Before we just into using spaCy, we need to understand what problems it is designed to solve. You should also be aware of problems for which it is not designed.

What kinds of problems does spaCy solve

At this point, spaCy would be concerned with solving all the problems associated with the task Information Extraction. The technique used is called Natural Language Processing.

For any problem concerning spaCy, you need to have some unstructured text from which you'd want to extract some structure. Examples would be, but not limited to:

  1. Extracting named entities
  2. Extracting parts of speech
  3. Extracting relationships between entities and phrases

Things that spaCy doesn't do

A lot of users for spaCy are from the machine learning community. However, spaCy in itself does not do machine learning. Sure, it comes with pre-trained models for natural language processing, and a few hooks to customize training for your own models. It mainly integrates with other deep learning frameworks to help you train your own models.

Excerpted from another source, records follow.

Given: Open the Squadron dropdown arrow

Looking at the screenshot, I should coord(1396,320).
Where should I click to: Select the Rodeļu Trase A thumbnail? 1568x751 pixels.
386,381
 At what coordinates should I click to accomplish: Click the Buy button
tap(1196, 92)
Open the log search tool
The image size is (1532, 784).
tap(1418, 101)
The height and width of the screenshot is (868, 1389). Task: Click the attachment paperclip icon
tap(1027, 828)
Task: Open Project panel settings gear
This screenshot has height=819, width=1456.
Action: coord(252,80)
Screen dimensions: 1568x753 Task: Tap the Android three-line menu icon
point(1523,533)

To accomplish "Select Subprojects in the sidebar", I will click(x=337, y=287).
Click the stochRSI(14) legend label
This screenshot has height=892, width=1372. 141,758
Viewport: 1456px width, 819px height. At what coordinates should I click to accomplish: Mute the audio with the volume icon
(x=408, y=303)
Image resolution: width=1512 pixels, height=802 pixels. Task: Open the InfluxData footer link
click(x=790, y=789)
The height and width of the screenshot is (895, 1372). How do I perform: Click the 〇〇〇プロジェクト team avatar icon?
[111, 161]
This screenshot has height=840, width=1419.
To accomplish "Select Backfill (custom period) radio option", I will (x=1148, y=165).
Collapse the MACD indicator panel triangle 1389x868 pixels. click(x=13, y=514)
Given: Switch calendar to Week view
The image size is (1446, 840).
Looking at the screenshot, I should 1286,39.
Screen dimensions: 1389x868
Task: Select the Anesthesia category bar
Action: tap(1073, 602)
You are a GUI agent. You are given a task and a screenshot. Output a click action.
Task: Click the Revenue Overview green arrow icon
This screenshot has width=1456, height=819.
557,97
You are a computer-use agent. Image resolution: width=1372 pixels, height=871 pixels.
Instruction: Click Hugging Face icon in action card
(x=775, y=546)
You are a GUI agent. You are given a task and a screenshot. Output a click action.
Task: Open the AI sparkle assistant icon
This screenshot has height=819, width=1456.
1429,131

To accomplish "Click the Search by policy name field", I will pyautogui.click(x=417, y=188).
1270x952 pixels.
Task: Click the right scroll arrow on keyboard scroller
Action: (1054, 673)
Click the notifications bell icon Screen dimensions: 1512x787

Generally, this would be your workflow:

  1. Pick a pre-trained spaCy model or train your own
  2. Use spaCy to extract information out of unstructured text
  3. Either use the structured output from spaCy to train other models, or just use spaCy's structured data as the final output for your pipeline

Here's what Matthew Honnibal has to say about the main use-case behind spaCy:

Matthew Honnibal on the major use-case for spaCy


It is important for you to have a source of unstructured text, and some idea of what structured data you want to extract from him. It's a prerequisite to effectively use spaCy.